**Try it:**
Copy each line of the material below that includes the string "using".

**Dataset extract:**
====================

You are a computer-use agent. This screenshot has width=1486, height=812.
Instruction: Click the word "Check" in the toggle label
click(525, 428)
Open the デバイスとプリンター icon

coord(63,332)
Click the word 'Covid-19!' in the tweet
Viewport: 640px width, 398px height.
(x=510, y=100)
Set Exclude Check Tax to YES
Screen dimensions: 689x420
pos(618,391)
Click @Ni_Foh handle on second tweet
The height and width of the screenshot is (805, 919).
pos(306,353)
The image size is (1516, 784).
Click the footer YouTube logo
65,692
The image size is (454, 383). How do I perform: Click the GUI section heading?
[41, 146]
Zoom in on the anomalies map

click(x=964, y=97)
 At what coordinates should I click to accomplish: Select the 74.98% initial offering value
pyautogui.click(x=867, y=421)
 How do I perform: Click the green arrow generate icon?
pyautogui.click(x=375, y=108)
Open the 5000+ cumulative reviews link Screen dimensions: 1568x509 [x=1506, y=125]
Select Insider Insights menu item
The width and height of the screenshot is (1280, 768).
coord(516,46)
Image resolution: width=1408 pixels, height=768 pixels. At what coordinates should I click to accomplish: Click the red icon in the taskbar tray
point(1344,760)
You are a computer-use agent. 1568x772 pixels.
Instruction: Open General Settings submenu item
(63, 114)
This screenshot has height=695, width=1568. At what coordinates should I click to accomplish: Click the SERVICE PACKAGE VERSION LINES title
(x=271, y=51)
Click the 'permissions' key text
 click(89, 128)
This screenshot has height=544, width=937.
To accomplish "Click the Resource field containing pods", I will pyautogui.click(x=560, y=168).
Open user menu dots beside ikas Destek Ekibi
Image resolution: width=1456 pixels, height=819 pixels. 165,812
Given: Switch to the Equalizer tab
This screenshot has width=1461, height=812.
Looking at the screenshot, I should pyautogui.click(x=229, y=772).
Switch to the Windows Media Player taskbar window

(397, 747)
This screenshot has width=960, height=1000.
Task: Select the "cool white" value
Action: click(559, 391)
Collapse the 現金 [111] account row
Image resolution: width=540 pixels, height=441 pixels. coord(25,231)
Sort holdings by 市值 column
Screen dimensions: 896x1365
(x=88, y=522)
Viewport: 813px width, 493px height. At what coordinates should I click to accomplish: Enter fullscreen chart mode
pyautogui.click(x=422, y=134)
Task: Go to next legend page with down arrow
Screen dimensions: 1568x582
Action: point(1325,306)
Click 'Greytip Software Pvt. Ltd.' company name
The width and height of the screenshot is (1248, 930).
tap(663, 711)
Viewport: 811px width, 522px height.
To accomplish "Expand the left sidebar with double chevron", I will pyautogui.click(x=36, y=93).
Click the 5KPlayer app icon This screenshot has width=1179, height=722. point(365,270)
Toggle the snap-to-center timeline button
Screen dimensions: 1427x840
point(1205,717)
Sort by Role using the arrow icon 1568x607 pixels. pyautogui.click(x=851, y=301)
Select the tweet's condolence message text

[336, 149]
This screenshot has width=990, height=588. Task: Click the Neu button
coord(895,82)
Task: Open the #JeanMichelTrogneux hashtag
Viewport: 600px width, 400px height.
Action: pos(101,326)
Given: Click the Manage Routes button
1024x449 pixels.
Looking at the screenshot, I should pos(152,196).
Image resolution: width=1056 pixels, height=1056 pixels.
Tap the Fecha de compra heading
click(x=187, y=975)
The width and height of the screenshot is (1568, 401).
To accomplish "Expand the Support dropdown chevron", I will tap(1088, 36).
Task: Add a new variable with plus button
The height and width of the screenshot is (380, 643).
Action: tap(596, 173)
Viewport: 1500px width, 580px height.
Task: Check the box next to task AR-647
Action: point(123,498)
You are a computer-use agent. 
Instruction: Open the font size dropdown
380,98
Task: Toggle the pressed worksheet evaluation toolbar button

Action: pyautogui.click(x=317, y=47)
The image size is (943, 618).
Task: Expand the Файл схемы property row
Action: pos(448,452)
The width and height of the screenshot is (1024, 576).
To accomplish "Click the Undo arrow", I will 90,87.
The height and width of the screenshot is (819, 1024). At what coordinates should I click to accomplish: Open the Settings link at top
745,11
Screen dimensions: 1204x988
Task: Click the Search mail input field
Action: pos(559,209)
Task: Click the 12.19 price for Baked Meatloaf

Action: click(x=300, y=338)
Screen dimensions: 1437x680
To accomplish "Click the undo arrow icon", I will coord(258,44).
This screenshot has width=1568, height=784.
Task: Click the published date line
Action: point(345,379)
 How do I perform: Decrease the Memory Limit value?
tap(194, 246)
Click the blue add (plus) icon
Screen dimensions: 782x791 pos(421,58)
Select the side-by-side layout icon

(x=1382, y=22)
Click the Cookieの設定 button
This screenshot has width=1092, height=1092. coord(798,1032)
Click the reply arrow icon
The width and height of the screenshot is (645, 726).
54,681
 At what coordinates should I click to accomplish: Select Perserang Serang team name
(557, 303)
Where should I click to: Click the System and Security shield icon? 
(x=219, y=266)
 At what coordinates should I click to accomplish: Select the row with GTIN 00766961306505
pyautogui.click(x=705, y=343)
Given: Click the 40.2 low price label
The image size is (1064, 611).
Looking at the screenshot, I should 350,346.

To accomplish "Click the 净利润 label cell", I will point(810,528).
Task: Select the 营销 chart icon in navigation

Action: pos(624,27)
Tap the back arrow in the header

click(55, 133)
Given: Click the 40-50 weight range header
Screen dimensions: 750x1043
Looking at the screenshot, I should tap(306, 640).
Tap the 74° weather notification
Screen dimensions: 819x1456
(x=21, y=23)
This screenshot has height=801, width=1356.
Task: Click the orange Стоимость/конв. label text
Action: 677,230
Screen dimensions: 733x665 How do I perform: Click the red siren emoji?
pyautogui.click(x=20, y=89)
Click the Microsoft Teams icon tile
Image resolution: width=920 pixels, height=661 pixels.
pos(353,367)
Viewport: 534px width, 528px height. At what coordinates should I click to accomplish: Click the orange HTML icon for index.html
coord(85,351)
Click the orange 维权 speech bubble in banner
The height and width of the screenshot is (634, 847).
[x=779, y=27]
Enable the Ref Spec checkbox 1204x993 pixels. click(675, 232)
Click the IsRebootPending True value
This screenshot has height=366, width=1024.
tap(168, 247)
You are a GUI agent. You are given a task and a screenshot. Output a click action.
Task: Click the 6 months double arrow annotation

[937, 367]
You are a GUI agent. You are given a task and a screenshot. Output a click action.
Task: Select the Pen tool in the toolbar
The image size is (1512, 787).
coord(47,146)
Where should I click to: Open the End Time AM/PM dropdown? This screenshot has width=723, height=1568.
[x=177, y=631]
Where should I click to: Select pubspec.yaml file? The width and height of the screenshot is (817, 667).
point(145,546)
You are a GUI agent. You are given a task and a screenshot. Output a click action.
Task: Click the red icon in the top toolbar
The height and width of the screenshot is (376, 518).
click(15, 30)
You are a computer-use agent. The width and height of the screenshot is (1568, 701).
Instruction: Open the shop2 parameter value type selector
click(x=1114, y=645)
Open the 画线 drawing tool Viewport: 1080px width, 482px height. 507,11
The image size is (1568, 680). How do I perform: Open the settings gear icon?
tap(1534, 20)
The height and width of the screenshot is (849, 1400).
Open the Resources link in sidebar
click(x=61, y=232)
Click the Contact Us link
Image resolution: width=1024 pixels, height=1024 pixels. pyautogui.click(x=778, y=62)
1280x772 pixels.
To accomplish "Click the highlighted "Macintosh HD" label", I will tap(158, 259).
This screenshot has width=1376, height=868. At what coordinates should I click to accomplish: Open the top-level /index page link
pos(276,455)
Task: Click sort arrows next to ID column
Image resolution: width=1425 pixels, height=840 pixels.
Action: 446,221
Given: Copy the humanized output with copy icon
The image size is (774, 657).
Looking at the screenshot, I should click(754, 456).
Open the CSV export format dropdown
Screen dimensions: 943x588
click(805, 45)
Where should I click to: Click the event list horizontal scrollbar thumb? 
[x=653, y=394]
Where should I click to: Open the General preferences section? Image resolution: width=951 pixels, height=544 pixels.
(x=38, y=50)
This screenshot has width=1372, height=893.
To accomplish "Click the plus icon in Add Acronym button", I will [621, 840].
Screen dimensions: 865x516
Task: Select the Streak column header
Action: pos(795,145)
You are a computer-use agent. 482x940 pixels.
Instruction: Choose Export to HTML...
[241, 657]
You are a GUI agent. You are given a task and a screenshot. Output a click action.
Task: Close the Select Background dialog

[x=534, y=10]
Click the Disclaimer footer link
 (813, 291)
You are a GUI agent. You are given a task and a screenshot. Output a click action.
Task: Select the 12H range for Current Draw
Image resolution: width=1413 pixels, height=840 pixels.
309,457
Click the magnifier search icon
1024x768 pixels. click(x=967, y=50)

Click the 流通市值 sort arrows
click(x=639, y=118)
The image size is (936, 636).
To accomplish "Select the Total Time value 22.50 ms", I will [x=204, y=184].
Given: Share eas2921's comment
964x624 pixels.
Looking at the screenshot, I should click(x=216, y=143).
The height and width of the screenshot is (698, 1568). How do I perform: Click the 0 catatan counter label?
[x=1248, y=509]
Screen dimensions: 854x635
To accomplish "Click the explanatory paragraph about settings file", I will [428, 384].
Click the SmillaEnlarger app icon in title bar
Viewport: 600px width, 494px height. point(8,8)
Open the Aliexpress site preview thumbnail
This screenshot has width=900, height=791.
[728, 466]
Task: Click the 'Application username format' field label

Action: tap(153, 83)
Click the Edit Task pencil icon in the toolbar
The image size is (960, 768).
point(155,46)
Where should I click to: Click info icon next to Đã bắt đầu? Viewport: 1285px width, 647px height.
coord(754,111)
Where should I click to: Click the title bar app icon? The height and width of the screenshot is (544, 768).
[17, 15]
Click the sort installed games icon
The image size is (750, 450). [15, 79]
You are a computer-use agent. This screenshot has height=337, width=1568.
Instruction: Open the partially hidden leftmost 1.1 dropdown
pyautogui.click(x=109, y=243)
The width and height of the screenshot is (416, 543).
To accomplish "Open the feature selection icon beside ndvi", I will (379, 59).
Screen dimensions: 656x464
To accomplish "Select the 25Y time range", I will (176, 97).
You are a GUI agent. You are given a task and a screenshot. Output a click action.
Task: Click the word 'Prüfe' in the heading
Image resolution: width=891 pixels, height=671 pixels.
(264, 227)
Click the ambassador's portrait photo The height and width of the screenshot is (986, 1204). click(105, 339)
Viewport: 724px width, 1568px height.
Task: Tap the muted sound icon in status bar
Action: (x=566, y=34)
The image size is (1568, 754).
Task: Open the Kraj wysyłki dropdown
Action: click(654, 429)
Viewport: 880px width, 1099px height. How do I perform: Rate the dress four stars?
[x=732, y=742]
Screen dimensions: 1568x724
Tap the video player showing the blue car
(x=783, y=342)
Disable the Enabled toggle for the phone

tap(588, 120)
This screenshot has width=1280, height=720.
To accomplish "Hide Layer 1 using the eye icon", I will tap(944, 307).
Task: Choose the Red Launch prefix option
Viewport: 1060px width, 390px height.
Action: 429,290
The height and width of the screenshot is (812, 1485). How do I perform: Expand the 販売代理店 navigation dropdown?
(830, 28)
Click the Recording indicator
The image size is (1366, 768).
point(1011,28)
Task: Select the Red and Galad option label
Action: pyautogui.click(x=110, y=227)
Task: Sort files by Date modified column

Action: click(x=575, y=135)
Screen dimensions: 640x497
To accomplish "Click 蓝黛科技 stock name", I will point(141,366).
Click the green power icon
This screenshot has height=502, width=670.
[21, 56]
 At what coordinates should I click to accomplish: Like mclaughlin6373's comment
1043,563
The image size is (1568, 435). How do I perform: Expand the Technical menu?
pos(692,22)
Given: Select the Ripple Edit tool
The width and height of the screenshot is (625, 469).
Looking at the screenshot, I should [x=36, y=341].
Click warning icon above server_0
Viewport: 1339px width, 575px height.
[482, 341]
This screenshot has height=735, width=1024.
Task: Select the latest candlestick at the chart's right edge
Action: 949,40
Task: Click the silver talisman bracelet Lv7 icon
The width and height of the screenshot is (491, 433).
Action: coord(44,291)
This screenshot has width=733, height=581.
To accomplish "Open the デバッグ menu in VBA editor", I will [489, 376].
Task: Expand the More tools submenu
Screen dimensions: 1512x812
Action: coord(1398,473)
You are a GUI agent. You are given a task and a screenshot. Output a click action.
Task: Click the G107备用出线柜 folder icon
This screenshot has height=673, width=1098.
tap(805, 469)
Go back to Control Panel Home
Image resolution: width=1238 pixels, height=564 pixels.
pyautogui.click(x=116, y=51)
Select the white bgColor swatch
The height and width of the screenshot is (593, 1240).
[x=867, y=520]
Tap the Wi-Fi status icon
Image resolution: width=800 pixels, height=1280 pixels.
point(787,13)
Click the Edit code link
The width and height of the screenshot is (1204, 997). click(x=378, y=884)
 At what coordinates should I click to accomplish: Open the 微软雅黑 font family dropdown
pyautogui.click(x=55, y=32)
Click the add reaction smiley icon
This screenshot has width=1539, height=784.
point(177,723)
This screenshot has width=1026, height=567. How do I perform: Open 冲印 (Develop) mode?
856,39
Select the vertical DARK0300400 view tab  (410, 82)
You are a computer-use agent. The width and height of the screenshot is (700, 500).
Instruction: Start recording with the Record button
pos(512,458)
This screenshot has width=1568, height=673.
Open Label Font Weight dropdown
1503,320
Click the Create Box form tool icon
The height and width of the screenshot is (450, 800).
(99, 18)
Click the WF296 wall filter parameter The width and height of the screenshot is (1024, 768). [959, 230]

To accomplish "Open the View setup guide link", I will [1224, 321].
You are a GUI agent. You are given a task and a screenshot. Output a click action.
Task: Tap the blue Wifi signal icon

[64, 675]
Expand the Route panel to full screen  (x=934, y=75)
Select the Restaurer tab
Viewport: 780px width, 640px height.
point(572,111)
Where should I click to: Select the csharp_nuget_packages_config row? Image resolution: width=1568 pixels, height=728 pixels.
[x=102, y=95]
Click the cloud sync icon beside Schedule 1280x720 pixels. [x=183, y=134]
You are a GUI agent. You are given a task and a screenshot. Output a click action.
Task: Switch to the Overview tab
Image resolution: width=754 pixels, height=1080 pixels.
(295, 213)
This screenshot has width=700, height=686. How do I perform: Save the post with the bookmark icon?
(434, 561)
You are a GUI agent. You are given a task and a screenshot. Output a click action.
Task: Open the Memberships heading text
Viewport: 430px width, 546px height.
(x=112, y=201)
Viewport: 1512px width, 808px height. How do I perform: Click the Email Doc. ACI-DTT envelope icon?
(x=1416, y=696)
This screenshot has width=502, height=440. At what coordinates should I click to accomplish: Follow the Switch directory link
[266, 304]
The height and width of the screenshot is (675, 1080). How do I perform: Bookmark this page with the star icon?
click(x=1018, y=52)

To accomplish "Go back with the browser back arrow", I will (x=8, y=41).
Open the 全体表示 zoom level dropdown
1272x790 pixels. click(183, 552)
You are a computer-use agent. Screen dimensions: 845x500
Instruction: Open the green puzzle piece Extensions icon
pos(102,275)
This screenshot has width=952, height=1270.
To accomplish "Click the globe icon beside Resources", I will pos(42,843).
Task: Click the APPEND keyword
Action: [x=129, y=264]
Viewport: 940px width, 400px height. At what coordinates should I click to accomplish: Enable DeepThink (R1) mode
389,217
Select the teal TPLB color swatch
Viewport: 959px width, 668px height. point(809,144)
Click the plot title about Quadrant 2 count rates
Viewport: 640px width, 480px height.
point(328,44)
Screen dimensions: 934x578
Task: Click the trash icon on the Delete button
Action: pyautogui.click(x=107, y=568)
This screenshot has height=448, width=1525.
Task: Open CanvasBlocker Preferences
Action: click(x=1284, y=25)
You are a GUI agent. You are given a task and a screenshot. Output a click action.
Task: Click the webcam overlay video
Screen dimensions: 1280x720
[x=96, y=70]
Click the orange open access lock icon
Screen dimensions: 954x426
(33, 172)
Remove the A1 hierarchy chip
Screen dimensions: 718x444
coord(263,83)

====================

**Exercise output:**
Sort by Role using the arrow icon 1568x607 pixels. pyautogui.click(x=851, y=301)
To accomplish "Hide Layer 1 using the eye icon", I will tap(944, 307).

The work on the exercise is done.